## EXTRAIT
--*--

Plusieurs femmes autochtones occupent déjà une place importante au sein de leur communauté, tandis que d’autres ont du mal à se faire entendre. Que nous dit la recherche sur le leadership féminin autochtone?
Les femmes autochtones, en plus des nombreuses violences qu’elles ont subies de toutes parts depuis des décennies, ont été dépossédées d’un grand nombre de savoirs ancestraux de même que d’une importante parole, qui refait peu à peu surface. Ainsi, jusque dans les années 1970 – époque à laquelle des directives sanitaires les ont poussées vers les hôpitaux –, ces femmes accouchaient elles-mêmes de leurs enfants avec l’appui des sages-femmes, alors très nombreuses. Or, le changement de politique a entraîné l’interruption d’une série de rituels importants : les cérémonies des nouveau-nés, celles des premiers pas, ou encore les rituels impliquant le placenta, dont les nouvelles mères doivent se défaire d’une manière particulière (l’enterrer sous un arbre, par exemple) pour consolider le lien à la terre et au territoire que l’enfant qui vient de naître occupera toute sa vie.

--*--

## LIGNES FOURNIES

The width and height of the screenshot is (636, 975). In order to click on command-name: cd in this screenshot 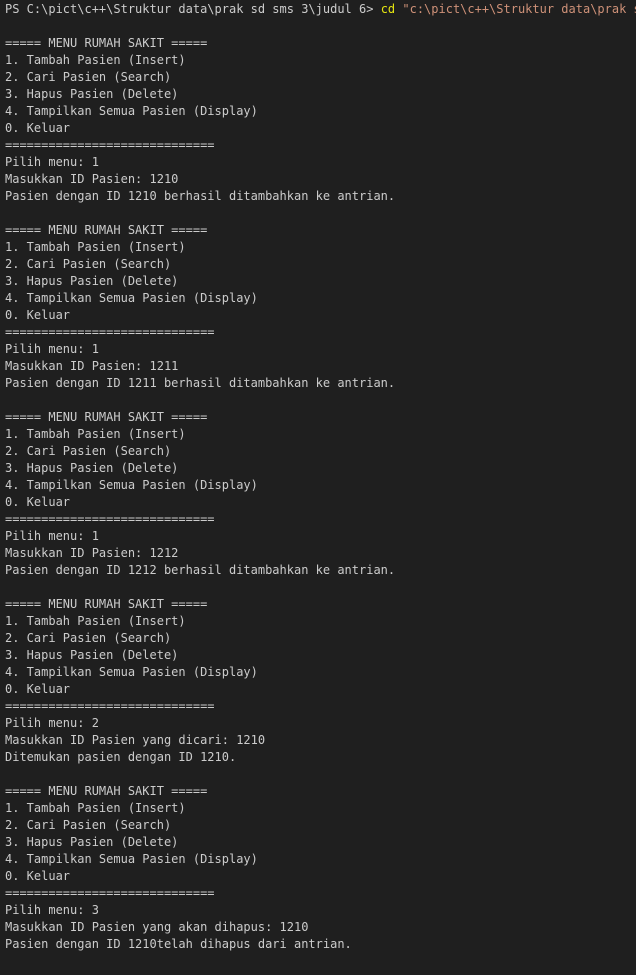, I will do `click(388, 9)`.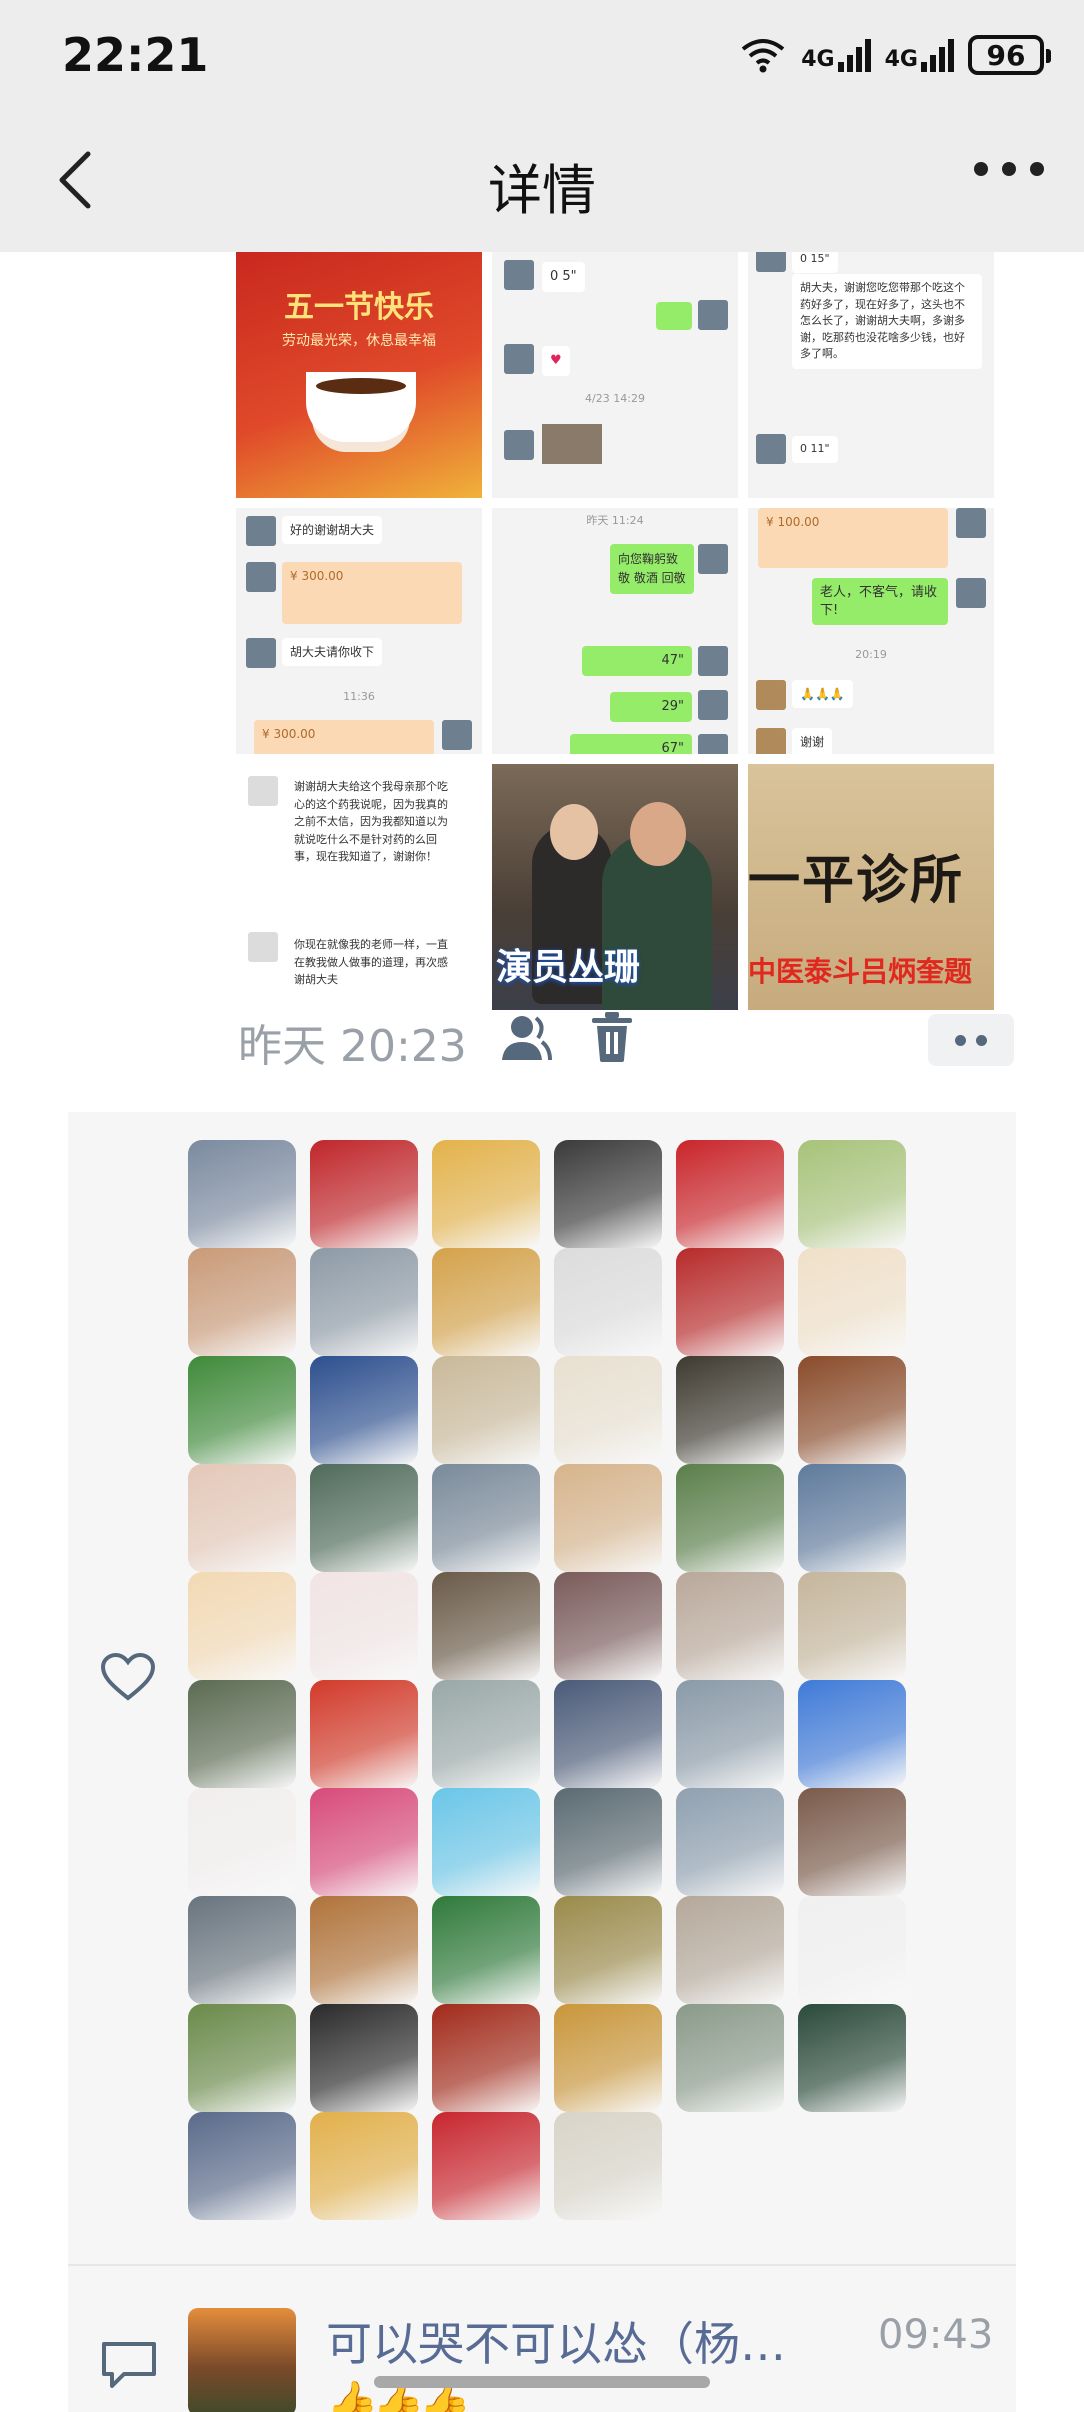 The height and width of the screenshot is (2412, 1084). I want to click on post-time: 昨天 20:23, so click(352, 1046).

--*--

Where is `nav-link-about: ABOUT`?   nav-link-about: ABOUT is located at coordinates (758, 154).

--*--

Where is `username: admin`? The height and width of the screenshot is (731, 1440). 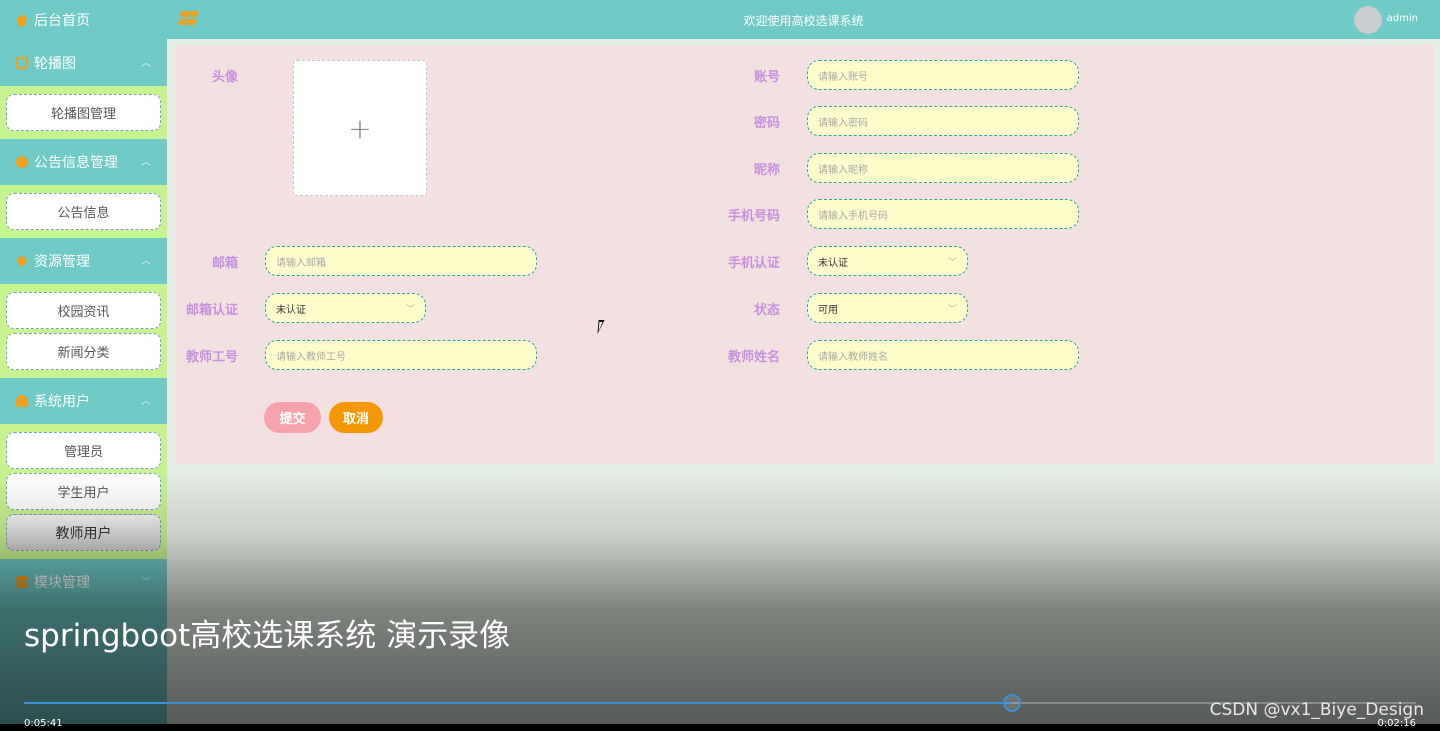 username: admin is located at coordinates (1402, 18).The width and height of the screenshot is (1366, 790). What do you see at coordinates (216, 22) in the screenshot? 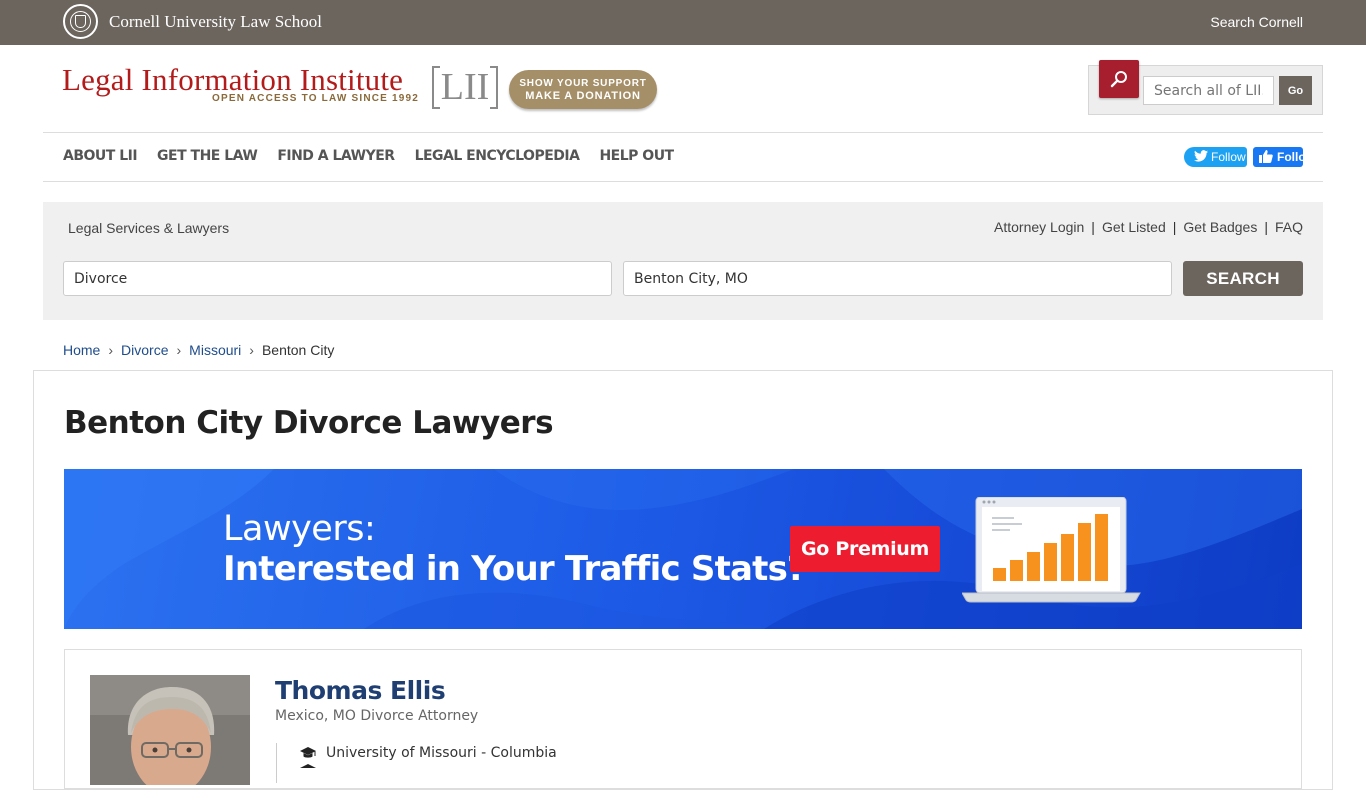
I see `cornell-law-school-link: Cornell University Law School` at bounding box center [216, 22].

--*--

## CONSIGNE
Pouvez-vous recopier l'extrait entre "Plusieurs femmes autochtones" et "leadership féminin autochtone?", bornes comprises, en remplaçant "leur communauté" par "leur nation" ? Les lignes ci-dessus forment un ensemble distinct de l'extrait.

## ZONE DE RÉPONSE
Plusieurs femmes autochtones occupent déjà une place importante au sein de leur nation, tandis que d’autres ont du mal à se faire entendre. Que nous dit la recherche sur le leadership féminin autochtone?